This is a little off topic for this blog…..or maybe not.
This past weekend I camped out in the backyard with my son. I awoke in the middle of the night and saw the stars in the clear, crisp mid-western sky. Whenever I see the night sky in this way I marvel at how we’ve been able to send men to the moon, and spacecraft to the planets in our solar system. We’ve constructed massive, space born telescopes and instrumentation to visualize galaxies, nebulae, and stars light years from our planet. The universe seems limitless and just beckoning our exploration.
So much of what we’ve accomplished is possible because people invented ways to solve problems. The progress of humanity is probably rooted on this simple point. But what motivated them….were they looking for money? Glory? Were they seeking to incorporate and then accumulate and sell stock options?
In some cases this may have been the motivation…but the vast majority of inventions start with little or no profit motive…..just a sheer desire to solve a problem. This brings me back to software. I once asked a developer, “Why do you do this? What motivates you to write code?” His answer was honest and direct: I like to solve problems. At their core, many developers, are just inventors. They can’t help creating and tinkering. It’s who they are. It’s what they’re called to do by some internal force in their genes.
Entrepreneurship has its place, but I’d like to posit the notion that maybe it’s gotten a little too much credit in our hyper-capitalist world. Maybe we need to get back to inventing things that solve problems and worry less about whether we’ll get rich doing it.
So if you’re a social media start-up or an investor in one these companies ask yourself this question:
What problem are we solving with this product that will benefit humanity?

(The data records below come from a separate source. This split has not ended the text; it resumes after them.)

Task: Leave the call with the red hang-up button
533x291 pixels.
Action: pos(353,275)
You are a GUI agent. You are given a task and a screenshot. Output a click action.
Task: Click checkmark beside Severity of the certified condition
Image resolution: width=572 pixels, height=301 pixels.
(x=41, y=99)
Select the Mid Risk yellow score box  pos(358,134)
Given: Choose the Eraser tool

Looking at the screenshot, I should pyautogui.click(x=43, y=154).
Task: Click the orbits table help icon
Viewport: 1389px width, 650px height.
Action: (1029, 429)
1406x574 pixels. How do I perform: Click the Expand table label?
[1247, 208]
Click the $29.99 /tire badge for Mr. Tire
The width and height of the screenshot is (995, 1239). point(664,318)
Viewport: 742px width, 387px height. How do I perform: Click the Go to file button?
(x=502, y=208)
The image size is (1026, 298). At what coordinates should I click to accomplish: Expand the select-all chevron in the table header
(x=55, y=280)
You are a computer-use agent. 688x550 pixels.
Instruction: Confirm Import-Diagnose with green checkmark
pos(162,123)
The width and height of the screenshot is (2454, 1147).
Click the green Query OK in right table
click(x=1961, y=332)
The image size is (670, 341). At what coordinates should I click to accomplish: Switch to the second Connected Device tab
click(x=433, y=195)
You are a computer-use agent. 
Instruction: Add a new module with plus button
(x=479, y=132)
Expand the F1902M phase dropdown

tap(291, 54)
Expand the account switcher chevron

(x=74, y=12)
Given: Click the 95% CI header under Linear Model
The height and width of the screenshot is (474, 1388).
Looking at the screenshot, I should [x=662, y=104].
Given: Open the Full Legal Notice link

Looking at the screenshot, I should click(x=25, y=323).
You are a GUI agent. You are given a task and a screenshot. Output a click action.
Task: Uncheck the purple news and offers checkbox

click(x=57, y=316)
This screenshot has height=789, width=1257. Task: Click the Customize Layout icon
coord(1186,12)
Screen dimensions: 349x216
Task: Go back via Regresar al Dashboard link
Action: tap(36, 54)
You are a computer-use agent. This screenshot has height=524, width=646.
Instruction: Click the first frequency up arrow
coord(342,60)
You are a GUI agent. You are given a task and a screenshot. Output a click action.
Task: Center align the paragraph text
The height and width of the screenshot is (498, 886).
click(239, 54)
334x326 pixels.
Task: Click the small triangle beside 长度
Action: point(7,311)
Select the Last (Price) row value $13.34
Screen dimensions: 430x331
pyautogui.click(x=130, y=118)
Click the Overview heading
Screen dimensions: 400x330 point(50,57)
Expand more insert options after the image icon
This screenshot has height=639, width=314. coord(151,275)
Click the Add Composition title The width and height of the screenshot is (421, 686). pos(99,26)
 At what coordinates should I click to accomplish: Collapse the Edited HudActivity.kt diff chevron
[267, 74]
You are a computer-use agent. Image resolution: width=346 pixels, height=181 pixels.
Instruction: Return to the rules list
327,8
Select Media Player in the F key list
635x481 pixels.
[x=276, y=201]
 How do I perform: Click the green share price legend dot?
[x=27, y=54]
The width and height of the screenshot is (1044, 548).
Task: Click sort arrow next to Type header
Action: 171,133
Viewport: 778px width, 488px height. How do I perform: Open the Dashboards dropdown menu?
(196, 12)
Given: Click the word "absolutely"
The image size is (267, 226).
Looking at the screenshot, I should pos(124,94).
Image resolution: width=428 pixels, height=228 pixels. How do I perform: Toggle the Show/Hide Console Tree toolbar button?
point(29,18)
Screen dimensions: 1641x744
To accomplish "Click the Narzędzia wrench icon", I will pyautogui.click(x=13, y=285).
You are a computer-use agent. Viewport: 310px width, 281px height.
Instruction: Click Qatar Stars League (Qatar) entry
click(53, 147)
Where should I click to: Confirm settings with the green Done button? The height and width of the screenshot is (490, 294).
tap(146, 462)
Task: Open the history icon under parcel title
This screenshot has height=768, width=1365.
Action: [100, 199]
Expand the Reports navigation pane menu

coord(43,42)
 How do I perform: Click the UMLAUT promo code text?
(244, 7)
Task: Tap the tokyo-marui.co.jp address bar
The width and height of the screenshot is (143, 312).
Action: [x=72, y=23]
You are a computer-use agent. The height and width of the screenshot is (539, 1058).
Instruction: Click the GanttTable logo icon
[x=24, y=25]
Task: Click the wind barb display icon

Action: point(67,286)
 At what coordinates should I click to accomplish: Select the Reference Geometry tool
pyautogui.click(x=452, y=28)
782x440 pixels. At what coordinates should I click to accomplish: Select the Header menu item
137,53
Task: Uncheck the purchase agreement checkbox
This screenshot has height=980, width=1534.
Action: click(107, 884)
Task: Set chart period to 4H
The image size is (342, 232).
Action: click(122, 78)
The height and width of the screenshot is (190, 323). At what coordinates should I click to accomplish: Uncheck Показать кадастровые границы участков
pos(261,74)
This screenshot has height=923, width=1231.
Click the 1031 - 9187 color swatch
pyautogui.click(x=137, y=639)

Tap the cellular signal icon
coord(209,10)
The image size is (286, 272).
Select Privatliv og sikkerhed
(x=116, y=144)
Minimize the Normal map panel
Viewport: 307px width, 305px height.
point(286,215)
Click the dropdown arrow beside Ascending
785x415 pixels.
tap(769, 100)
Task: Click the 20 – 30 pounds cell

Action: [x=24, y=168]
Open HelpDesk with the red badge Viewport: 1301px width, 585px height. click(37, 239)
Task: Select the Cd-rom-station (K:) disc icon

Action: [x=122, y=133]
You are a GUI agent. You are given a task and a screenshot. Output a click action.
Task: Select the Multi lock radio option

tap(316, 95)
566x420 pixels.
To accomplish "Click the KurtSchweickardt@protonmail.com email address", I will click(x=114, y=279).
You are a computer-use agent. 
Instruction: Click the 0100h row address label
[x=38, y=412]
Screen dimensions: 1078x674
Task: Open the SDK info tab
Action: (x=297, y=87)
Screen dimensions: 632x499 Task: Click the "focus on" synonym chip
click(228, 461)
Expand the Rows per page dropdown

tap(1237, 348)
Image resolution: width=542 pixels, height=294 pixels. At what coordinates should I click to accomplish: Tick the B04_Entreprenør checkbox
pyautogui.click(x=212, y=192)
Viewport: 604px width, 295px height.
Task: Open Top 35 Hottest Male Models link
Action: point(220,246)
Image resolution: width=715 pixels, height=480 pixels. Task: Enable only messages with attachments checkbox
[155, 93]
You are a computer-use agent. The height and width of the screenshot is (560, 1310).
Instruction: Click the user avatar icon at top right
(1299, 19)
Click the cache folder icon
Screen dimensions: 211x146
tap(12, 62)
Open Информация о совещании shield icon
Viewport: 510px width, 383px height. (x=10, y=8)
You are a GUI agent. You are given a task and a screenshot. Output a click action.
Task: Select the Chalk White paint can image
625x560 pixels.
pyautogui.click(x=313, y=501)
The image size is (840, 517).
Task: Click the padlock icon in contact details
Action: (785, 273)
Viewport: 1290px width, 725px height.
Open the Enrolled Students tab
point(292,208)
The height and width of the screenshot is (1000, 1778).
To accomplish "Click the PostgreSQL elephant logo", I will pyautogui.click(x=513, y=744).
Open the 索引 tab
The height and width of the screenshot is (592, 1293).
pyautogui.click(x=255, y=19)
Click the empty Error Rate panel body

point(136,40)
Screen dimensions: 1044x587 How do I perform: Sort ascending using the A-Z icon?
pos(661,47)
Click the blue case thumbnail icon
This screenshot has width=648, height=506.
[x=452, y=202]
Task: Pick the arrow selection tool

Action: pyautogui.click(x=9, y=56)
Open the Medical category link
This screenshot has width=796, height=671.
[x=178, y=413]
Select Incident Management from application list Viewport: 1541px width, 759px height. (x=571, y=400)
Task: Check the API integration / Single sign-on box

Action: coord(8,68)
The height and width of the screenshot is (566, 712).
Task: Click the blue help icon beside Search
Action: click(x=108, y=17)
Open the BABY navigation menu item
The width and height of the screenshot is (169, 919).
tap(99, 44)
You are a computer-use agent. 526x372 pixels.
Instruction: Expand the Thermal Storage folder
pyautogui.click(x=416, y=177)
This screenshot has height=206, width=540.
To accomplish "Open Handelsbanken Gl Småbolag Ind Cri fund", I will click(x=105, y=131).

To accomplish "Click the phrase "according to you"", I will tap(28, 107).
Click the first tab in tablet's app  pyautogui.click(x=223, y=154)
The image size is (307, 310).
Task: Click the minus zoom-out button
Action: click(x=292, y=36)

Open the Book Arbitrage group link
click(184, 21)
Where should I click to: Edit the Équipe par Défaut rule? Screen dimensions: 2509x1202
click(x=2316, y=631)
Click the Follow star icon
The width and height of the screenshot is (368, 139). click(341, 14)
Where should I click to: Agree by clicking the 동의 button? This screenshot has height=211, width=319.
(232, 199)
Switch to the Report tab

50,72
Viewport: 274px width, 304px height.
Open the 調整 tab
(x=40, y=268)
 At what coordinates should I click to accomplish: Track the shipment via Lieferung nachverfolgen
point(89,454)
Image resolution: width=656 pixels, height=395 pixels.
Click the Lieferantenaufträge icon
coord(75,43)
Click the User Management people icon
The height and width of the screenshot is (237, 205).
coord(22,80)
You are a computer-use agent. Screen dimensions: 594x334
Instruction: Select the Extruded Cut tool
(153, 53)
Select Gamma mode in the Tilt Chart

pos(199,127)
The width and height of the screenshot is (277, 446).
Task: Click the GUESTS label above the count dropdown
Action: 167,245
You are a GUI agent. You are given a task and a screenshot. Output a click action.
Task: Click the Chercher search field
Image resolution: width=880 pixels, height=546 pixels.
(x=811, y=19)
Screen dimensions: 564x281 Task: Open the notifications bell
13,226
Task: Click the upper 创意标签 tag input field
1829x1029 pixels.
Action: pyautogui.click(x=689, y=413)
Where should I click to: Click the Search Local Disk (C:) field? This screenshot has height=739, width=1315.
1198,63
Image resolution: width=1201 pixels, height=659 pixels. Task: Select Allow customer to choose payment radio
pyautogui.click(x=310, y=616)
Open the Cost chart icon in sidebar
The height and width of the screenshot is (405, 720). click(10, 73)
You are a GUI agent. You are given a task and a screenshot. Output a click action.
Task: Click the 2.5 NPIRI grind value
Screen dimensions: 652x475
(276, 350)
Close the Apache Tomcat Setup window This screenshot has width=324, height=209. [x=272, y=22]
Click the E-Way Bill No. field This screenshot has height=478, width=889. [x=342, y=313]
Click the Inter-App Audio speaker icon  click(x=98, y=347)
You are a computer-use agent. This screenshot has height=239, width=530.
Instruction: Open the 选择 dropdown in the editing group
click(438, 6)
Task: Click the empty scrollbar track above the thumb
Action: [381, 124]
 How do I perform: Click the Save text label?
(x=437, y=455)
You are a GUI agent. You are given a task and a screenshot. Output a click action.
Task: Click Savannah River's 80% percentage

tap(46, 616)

If the answer is “none”….obviously you can still invest and do it. But should you? The world needs new solutions to real problems. It’s always novel to see a recombinant of Twitter and Facebook, but there are starker problems on this planet begging for wickedly smart minds to help.
You’ll find no stronger capitalist in the world than myself, as such I recognize that the greatest reward often comes from the idea with the greatest risk and the opportunity least sought is the one most ripe for picking.